After two weeks of rapid declines, stabilization is occurring, impacting the raw RS line, which has dropped significantly from its recent high. The line is heading toward its first support level, defined by relative highs from 2023, 2024, and 2025. Meanwhile, the RS-momentum line has rolled over, but the RS-ratio line remains at very high levels, suggesting the odds for a temporary setback are high. Industrials remains one of the stronger sectors in the top five.

Utilities

Weekly Bar Chart with RS-l and RRG-Lines: Utilities. Chart source: StockCharts.com.

Utilities jumped to the number four position and remains inside the rising trend channel on the price chart, stabilizing around forty-seven. The raw RS line is looking to break overhead resistance for the first time, which is positive and could allow the RRG lines to continue to rise, keeping up that positive RRG-Heading on the tail.

Consumer Staples

Weekly bar chart of Consumer Staples with Relative Strength and RRG-Lines
Weekly Bar Chart with RS-l and RRG-Lines: Consumer Staples. Chart source: StockCharts.com.
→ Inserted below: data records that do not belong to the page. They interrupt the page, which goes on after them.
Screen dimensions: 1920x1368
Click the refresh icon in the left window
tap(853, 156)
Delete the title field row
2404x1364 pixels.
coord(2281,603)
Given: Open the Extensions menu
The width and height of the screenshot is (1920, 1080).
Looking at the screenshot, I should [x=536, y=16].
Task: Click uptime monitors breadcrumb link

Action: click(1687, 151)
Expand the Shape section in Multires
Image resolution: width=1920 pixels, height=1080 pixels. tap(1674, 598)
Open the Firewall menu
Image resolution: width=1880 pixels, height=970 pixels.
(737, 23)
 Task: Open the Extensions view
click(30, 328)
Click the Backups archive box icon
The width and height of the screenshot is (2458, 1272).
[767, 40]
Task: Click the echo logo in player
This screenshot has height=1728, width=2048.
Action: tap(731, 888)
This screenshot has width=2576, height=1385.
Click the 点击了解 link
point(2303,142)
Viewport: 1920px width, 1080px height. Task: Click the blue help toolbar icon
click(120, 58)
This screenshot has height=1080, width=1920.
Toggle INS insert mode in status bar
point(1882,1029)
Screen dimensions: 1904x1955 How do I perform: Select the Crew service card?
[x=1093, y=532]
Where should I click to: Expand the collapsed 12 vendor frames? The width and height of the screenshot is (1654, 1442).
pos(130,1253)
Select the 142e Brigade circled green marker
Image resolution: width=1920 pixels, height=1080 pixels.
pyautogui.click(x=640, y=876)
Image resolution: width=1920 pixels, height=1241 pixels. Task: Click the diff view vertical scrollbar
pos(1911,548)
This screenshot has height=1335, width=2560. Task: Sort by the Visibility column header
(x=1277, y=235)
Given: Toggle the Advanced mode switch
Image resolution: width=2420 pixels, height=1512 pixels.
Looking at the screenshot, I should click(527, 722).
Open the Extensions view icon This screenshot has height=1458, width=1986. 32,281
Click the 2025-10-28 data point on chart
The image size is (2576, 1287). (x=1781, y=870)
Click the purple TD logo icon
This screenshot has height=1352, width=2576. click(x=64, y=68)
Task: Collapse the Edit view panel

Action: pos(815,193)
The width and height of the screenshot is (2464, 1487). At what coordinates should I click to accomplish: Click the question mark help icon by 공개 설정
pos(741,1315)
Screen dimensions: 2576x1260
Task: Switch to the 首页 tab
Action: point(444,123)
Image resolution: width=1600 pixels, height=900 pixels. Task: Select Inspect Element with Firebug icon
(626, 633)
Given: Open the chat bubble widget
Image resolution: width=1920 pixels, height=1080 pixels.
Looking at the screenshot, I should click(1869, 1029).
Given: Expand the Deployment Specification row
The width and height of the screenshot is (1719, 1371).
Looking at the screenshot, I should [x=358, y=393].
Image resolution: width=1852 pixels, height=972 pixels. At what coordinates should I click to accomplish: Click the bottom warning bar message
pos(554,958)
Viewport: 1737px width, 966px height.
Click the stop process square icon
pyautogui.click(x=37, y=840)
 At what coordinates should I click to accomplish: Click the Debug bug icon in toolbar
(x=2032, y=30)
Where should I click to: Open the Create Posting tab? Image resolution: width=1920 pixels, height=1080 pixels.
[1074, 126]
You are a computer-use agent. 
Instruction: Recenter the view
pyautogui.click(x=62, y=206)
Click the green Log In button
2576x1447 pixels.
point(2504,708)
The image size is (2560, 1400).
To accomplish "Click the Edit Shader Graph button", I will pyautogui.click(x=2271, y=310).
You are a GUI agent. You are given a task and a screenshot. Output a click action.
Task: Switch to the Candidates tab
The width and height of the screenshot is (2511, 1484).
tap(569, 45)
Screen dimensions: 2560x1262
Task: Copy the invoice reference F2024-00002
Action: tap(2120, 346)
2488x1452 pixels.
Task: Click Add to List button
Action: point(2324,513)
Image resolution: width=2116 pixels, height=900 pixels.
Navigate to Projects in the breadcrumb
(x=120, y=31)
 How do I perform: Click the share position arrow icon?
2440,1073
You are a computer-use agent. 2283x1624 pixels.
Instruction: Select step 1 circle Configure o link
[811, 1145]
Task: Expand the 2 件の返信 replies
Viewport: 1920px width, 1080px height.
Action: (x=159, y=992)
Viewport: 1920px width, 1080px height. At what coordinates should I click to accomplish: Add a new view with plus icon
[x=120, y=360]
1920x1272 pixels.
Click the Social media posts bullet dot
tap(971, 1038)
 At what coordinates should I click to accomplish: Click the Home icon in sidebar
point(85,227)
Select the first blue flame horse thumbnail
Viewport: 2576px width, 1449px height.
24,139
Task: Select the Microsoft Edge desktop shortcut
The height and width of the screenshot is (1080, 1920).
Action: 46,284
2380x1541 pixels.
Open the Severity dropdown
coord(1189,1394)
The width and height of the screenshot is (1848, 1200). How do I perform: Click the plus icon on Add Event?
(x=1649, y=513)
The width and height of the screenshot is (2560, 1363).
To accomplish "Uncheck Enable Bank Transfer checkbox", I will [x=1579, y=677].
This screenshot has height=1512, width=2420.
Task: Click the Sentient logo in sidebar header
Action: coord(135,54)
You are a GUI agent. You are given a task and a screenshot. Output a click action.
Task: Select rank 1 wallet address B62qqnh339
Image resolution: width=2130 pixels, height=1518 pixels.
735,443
Consumer Staples fell back toward their breakout level, with expected support in the 84 range holding. If a new bottom forms here, it could signal a new rally for the sector. A break from the relative downtrend, which has been intact since the end of 2022, is still needed.

Both RRG lines are well above 100 and continue to rise, maintaining a positive trend in the RRG tail.

Portfolio Performance

Chart comparing portfolio performance
Portfolio Performance Comparison.
Weighted portfolio ranking
Portfolio Ranking Overview with Weights.

Last week, the gap between the portfolios widened again after initially narrowing. Both cap-weighted and equal-weighted portfolios remain stable at their current levels but are about six to seven points behind the S&P 500. Let's see if the current, more defensive composition of the top 5 will be good enough to start catching up again.